Large String Comparisions...

Printable View

05-27-2005
alvifarooq

Large String Comparisions...

I'll be reading in a chain of 6 letters in two sequences: seq1 and seq2. The sequences could be like:

Code:

seq1: ABCDEFABCDEFABCDEF seq2: ABBBCDEFBBCCABCDEFABCDEF

I want to find the exact matches between these sequences. The problem is that these sequences could be as large as 2000 letters in each sequence. Exact matches means that if you take A in seq1 then you have exact matches of A at positions 1, 13 and 19. I will organize this according to (x,y) pairs. So, I get for A:

- (1,1), (1,13) and (1, 19)
- (7,1), (7,13) and (7, 19)
- (13,1), (13,13) and (13, 19)

Could someone tell me what's the best way to do this comparision (it has to be fast and it has to work on really large sequences of letters as well). Also, what would be the best data structure to use in this instance.

Thanks!

Sidenote:

Here's the method I had in mind. If I have m letters in one sequence and n in the other, comparing them one-on-one is carrying out n x m computations. I could reduce that by taking the matrix approach. For the example above, these are the steps I follow:

- Create a class of letter A with some sort of a matrix data structure.
- Read seq1 letter by letter. When you read A, store the position of the letter in the row of the matrix.
- Now start to read seq2 and do the same as before.
- Do this for all the letters

As a result, this is what I will throw into my 'A' matrix in sequence:

Code:

row: 1, 7, 13 column: 1, 13, 19

If you look at the entries for the matrix you will get:
- (1,1), (1,13) and (1, 19)
- (7,1), (7,13) and (7, 19)
- (13,1), (13,13) and (13, 19)

So does anyone know how exactly to encode this information. As in which data structure should I use to populate the data I've shown above. I'd prefer a non-array approach.
05-27-2005
alvifarooq

If anyone is interested, I'm trying to make a DOTPLOT. The matches I get from the two sequences would be coordinates on a graph and eventually I would want to find the coordinates based on straight lines. Hence, it's important that I store the matched coordinates in some vector or map. Please look at the attached picture.

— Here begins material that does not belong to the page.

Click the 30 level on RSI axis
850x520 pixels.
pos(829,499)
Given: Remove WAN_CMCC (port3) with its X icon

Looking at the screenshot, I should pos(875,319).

The little blocks you see are all matches between the two sequences being compared. I can twist and turn to make my method work, but I thought there could be a way to use "string compare" in C++ to do this and for sequences as large as 2000 letters each.

Thanks!
05-27-2005
Salem

Maybe this, if you're after fast string matching
http://www.cs.utexas.edu/users/moore...ing-searching/
?
05-28-2005
alvifarooq

thanks...i'm looking at this right now...although i must point out that their algorithm knows the word they're looking for in the string...i'm not searching for words...only letter-letter matches in the fastest way to compute the dotplot...
05-29-2005
alvifarooq

is there a container to hold 3 types of data...i want to store cordinates, a char and a float in one container...something like:

(2, 5) A 3

I know I can make objects and store them in a map...but isn't there a way to just store these numbers without going the objects way?
05-30-2005
Iamien

This is about the only way i could think of to store values without using a struct or class, its messy imo.

Code:

#include <iostream> using namespace std; void getValues(void* arr[4], int &x, int &y, float &q,char &c) { // Cast the pointers into their coresponding datatypes and assign x = *(int*)arr[0]; y = *(int*)arr[1]; q = *(float*)arr[2]; c = *(char*)arr[3]; } void main() { // lets assume we know ahead of time that arr will be * int , * int, * char * float int x = 1 ,y = 2, x1, y1; float q = 2.3, q1; char c = 'A' ,c1; void* arr[4]; // will hold 4 pointers to different data types arr[0] = &x; arr[1] = &y; arr[2] = &q; arr[3] = &c; getValues(arr,x1, y1, q1, c1); x = 7; cout <<x1 <<endl; cout <<y1 <<endl; cout <<q1 <<endl; cout <<c1 <<endl; }

with this you could do something like, void * arr[ARR_SIZE][4]
and then store all your values for first piece of data in the first positions 4 pointers, the moves to second postion.
i dont know if this helps you at all but i hope it does

personaly, i'd use a class.
05-30-2005
alvifarooq

thanks...as in my first post, i wanted to do the computation straight-out because i didn't want a performance hit. This means that let's say I've read 'A' occuring in seq1 at 1, 3, and 4.

Now, when I read seq2 and I see that it (A) occurs at 4, 5, 6, and 10 then I don't have to make the combinations myself (meaning (1,4), (1,5), (1, 6), (1,10), (3,4)......)These are automatically updated to a matrix or a table or something. Since I can't find a suitable way to do this. I'm going for the combination method.
05-30-2005
Iamien

So you are doing a letter by letter comparison, <just want to see if i understand you>

assuming

ABAS

ABABAS

seq1
A = 1, 3
B = 2
S = 4

A 1,1 1,3 1,5
3,1 3,3 3,5

B 2,2 2,4
S 4,5

that would be the needed results?
05-30-2005
alvifarooq

exactly...like you say it.
So, reading the first sequence is simply a read. Reading the second sequence is where the match occurs. As soon as I read A in the second sequence (instead of me having to do it), the container should update itself accordingly knowing that this value is the y-coordinate and the x-coordinates are: A = 1, 3 from seq1.

I can do this myself actually. e.g. Store seq1 'A' numbers in a vector and then when I read seq2 and I encounter an A, then for all A's in the seq1 vector, pair it with the seq2 'A' number and put it in some other data structure. I don't find this very appealing!
05-30-2005
alvifarooq

if you notice I'm trying to cut down on the matching costs. In normal iterative procedures if I had n letters in seq1 and m letters in seq2, matching and populating would involve n x m comparisions. Using the methods above I try to cut it down significantly. If I can do the table trick I want solved then I'm maintaining my performance edge. If not, it takes a bit of the thunder away, cause I'll have to iterate through some seq1 letters anyway.
05-30-2005
alvifarooq

another thing Iamien. I don't object to using classes. I just thought representing coordinates as objects of some class and then processing them as objects instead of structs or simple numbers might load the system. I've given you small examples. In truth, the program will compare sequences of letters in the thousands! If you have a class-based implementation in mind which is memory-efficient and quick, then that'll be really good as well.